I just critically listened to 2 versions of the Brahms concerto performed by Oistrakh back-to-back (which is no easy task folks; it's a 40 minute long concerto) and here are my impressions. The two recordings compared were the 1954 recording with the Staatskapelle Dresden and Franz Konwitschny conducting on Deutche Grammophon and the 1963 live recording with USSR State Symphony Orchestra and Kyrill Kondrashin conducting on the Revelation label. According to the insert on the live recording, "The REVELATION catalogue represents one of the most important discoveries of the century - over 400,000 tapes, most of them never heard before... All the performances are live and therefore you will feel as if you are seated there amongst the musicians, sharing the ambiance of the concert hall and the entharallment that only comes from a live performance." I italicized that passage because I felt that this was what made the difference between the two recordings.

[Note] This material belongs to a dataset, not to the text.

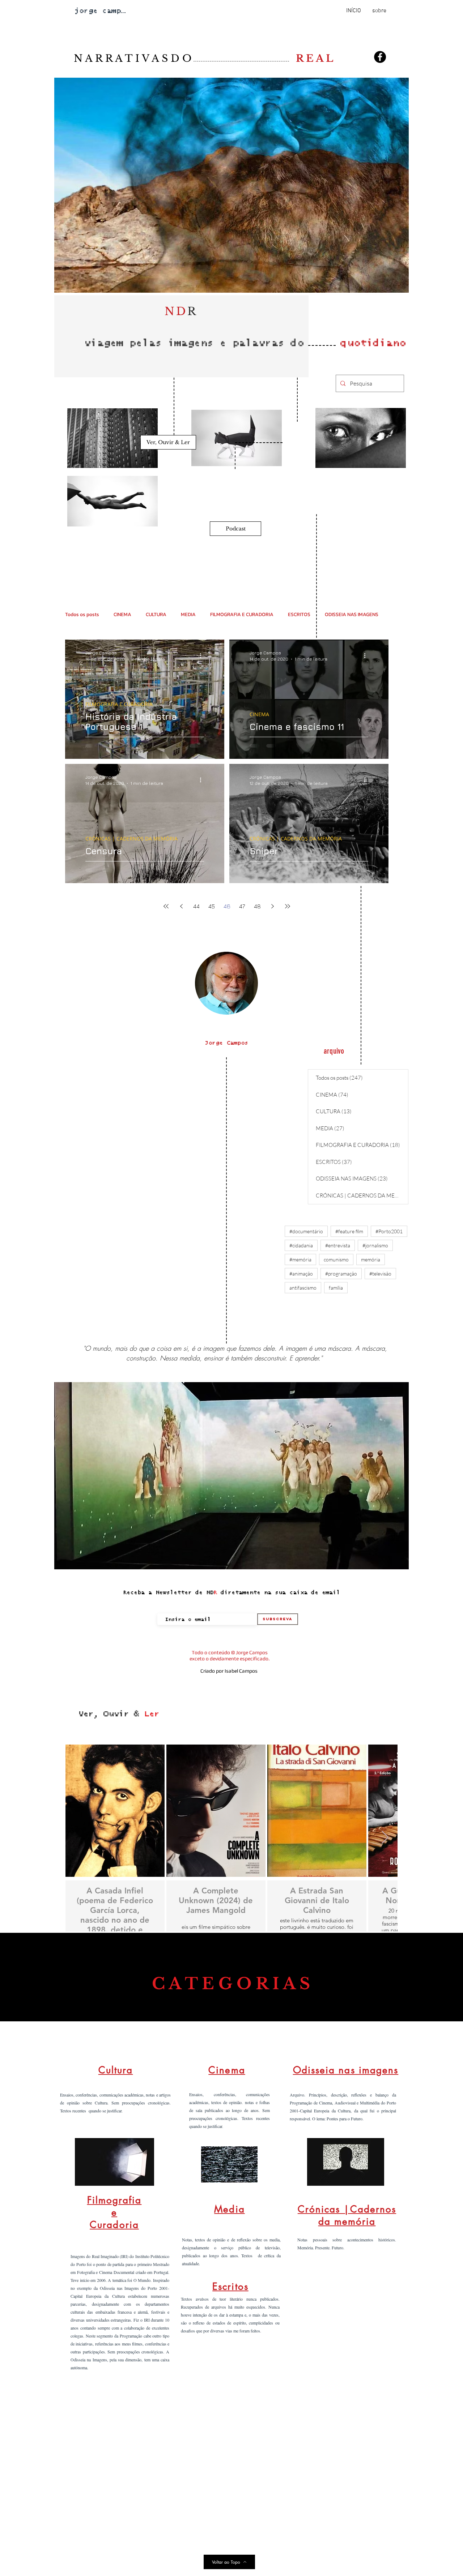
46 (227, 906)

The 1954 performance is definitely better excecuted. In the live one, there were errors that just happen during live concerts. A few notes missed, nothing serious at all. In a live setting, there's so much more adrenaline pumping through the system. It's impossible to recreate that kind of energy when you're in an empty hall playing for a microphone. Both performances are excellent, but I found the live one to be more moving; I found myself on the verge of tears in certian spots.
Oistrakh, to me, is the only violinist that succeeded in expressing the enormous breadth of this work. It requires really noble playing, almost as much as in Beethoven's concerto. Restrained, yet with firey passion... That is how this piece must be played. And Oistrakh does it so perfectly.